Gemeinderat von Lengwil weist 14 Einsprachen gegen Mobilfunkantenne zurück
Lengwil. Der Gemeinderat von Lengwil sieht keinen Grund, den Bau einer Mobilfunkantenne bei den Tankanlagen zu verhindern. Sämtliche 14 Einsprachen gegen das Projekt hat er abgelehnt.
christian Lohr
Seit mehr als drei Jahren besteht das Begehren der Swisscom, in Lengwil durch den Bau einer Antennen-Anlage das Mobilfunknetz in der Region entscheidend zu verbessern. Für diese Optimierung wollte man auf dem Areal der stillgelegten Furnier- und Sägewerk Iseli AG ein Objekt realisieren, welches allerdings auf beträchtlichen Widerstand in der Bevölkerung stiess. Die Einsprachen lösten eine intensive Diskussion aus. Die Einwände waren damals verschiedenster Natur, erinnert sich Gemeindeammann David Tschudi. Besonders zu reden gab das geplante Bauvorhaben, weil sich nicht nur die bisherigen Anwohner teils vehement wehrten, sondern sich auch künftige Wohnsituationen in diesem Dorfbereich unklar präsentierten.
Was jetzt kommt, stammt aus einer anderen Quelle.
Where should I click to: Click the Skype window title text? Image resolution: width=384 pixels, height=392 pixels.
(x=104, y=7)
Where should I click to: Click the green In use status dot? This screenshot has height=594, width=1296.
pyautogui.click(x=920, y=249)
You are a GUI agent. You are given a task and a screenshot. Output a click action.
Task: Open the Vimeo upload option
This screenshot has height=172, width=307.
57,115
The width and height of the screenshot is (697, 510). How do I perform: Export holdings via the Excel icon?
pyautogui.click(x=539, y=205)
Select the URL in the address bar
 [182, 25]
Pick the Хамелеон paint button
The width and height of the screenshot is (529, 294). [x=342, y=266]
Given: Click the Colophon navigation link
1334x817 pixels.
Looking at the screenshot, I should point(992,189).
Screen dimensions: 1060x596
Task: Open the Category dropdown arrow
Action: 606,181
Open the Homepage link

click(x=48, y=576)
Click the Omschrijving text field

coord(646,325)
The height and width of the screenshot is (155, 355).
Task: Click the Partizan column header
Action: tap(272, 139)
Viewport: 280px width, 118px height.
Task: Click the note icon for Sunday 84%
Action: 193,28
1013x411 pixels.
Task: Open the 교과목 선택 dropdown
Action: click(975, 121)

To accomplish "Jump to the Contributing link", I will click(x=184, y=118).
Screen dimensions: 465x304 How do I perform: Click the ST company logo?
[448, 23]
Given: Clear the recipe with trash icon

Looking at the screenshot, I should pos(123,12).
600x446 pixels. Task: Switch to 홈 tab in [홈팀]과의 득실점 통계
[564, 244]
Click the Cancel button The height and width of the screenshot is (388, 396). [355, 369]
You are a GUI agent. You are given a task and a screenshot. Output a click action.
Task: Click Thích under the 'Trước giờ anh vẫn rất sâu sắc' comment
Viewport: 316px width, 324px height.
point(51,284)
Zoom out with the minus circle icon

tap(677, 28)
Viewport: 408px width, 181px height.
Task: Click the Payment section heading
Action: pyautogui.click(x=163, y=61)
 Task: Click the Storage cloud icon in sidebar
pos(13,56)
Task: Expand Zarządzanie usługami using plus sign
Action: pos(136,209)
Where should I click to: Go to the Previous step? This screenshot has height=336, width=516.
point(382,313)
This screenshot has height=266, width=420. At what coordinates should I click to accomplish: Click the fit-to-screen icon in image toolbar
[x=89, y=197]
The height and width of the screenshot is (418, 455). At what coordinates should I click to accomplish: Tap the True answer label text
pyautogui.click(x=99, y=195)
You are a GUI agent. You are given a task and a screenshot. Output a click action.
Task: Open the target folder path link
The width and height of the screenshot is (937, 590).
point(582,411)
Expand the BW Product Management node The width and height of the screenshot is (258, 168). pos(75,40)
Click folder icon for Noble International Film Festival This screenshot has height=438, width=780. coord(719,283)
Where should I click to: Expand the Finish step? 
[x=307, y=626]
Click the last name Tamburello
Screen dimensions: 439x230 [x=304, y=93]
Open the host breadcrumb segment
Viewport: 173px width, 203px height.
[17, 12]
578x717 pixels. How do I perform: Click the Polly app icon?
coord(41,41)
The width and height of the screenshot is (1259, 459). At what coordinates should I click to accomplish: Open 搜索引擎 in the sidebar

Mit den Einsprechern und der Swisscom fand man eine aussergerichtliche Einigung. Dem Telefonanbieter wurde eine Bauzusage erteilt, falls er bis im Jahr 2006 keinen Alternativstandort finden würde. Wie Tschudi erklärt, sei dieser Konsens gemeinsam gefunden worden.
Guter Standort
Als Alternative konnte zwischenzeitlich eine Fläche bei den Tanklagern an der Industriestrasse festgelegt werden. Für Gemeindeammann Tschudi «ein guter Standort, weil er zonenkonform ist und auch die Strahlung in einem vertretbaren Rahmen ausfällt». Der Swisscom war man bei der Suche behilflich gewesen, da es ja um ein Allgemeininteresse gegangen sei.
Seitens des Gemeinderats lehnte man die im zweiten Anlauf eingegangenen 14 Einsprachen ab, da es, so Tschudi, aus Behördensicht nun keine Gründe mehr gebe, den Bau der gemeinsam von Swisscom und Orange zu nutzenden UMTS-Mobilfunkantenne abzulehnen. Die ins Feld geführten Argumente reichten von fundamentaler Ablehnung der Technologie bis zu Befürchtungen von Wertverminderungen bei Liegenschaften.
Nur Verzögerung
«Die Auflagen sind erfüllt, es hat deshalb nur ein Ja von uns zum Alternativstandort gegeben.» David Tschudi hofft nun, dass ein Weiterzug an die kantonalen Stellen ausbleibt, brächten diese doch nur eine Verzögerung und würden zu unnötigen administrativen Kosten führen.